<<La democracia es un abuso de la estadística>>, dejó dicho Jorge Luis Borges. Mejor ese abuso —en la medida en que pueda serlo— que lo acontecido en el Capitolio. Lo del Capitolio no se sostiene ni entendiendo <<estadística>> como <<mayoría>> (pues fue perpetrado por la, mal que les pese, minoría), pero sobre todo no se sostiene porque, para poder realizarse como abuso, la democracia ha de seguir unos cauces, de los que en el asalto no hubo rastro.

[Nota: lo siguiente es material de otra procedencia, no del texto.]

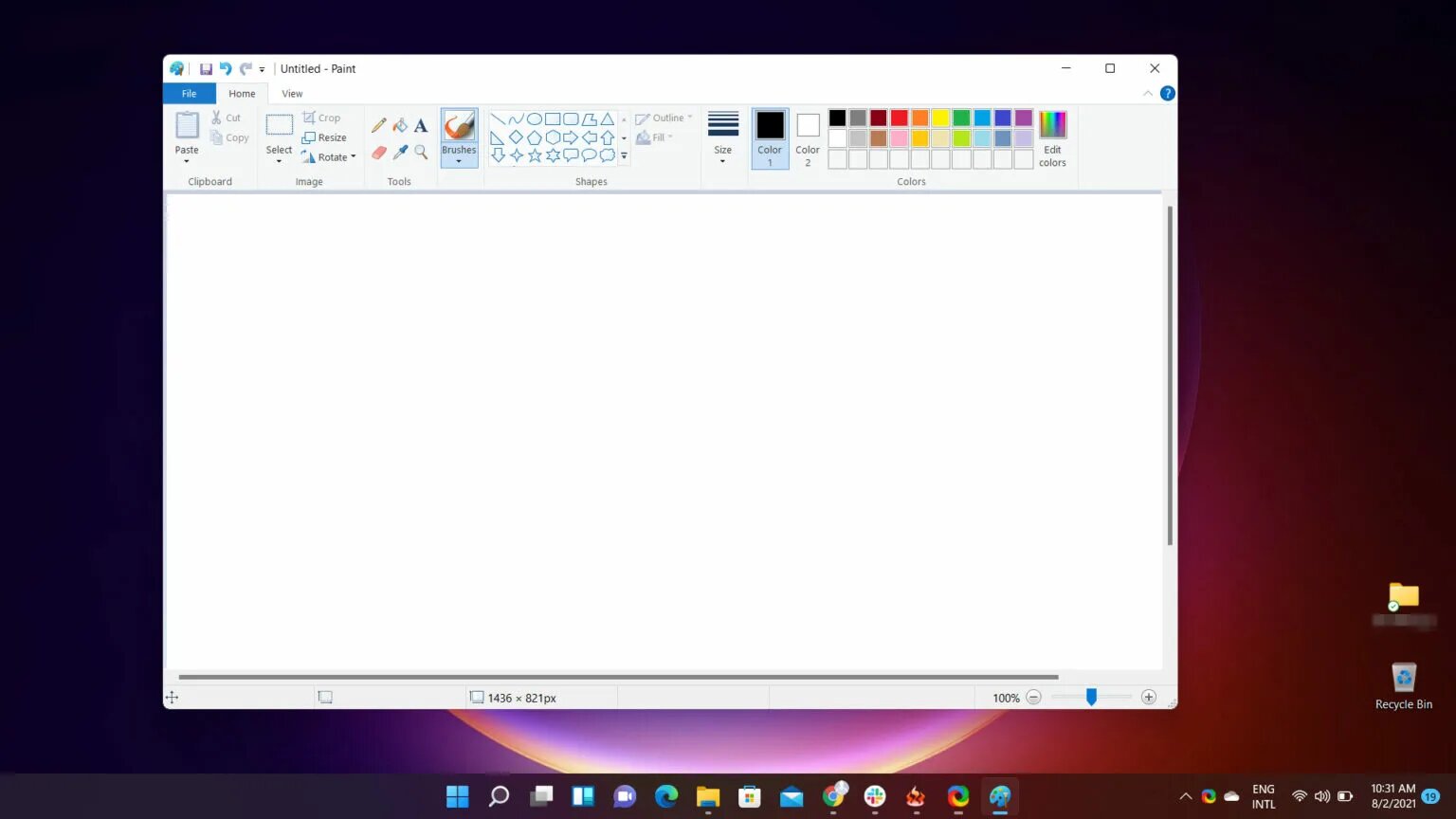Click the Save icon in title bar
The width and height of the screenshot is (1456, 819).
tap(206, 69)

Que un sujeto como Trump sea capaz de evangelizar a tantos millones de personas es un misterio tan fascinante como aterrador. Y el decir que <<los americanos son así>>, con esa conocida reverberación de superioridad, no solo no dice nada sino que lo dice mal: entre los asaltantes y fieles de Trump hay también genios, diplomados, científicos de renombre. Habría pues que preguntarse si alguien con ese algo, ese inefable magnético, puede derrocar un sistema, un abuso democrático bien armado.

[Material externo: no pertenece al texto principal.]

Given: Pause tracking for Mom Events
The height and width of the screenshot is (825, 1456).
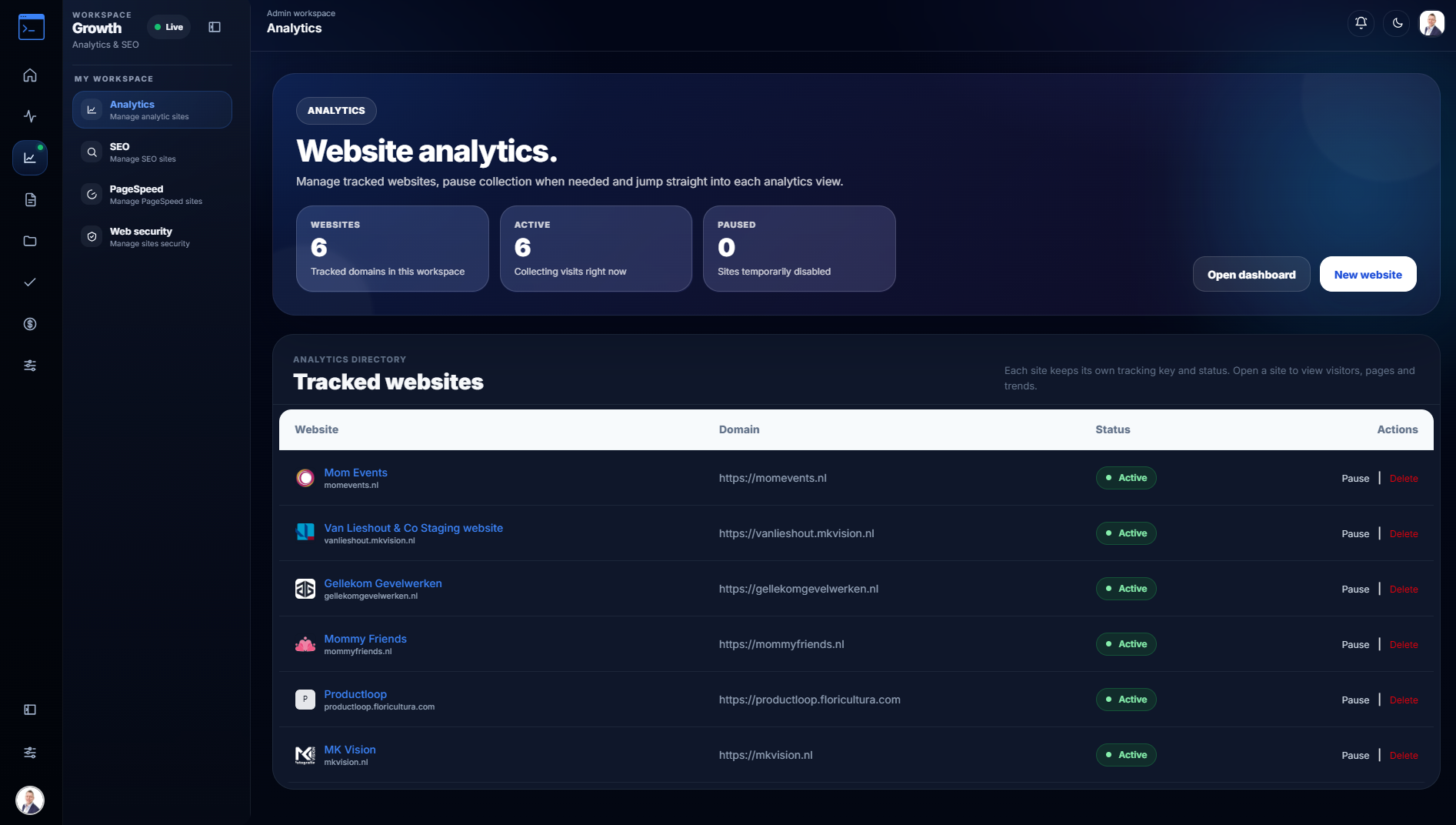Looking at the screenshot, I should (x=1355, y=479).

Tras el asalto, algunos han comenzado a vaticinar (casi se diría a desear, por el énfasis y la frecuencia con que lo repiten) que ha quedado en estado terminal. Las instituciones, las estructuras no escapan del proceso evolutivo natural de nacimiento-desarrollo-(reproducción)-degeneración-muerte. Su duración depende en buena medida, como con los seres vivos, de la capacidad de adaptación; si los mecanismos se han oxidado, basta un estímulo que en otro momento se habría repelido sin apenas flequillo para que el edificio se derrumbe. Pero también enseña la evolución (y Nietzsche) que, vuelta la calma tras el embate —y con análisis mediante en los organismos racionales—, lo que no te ha matado te puede hacer más fuerte.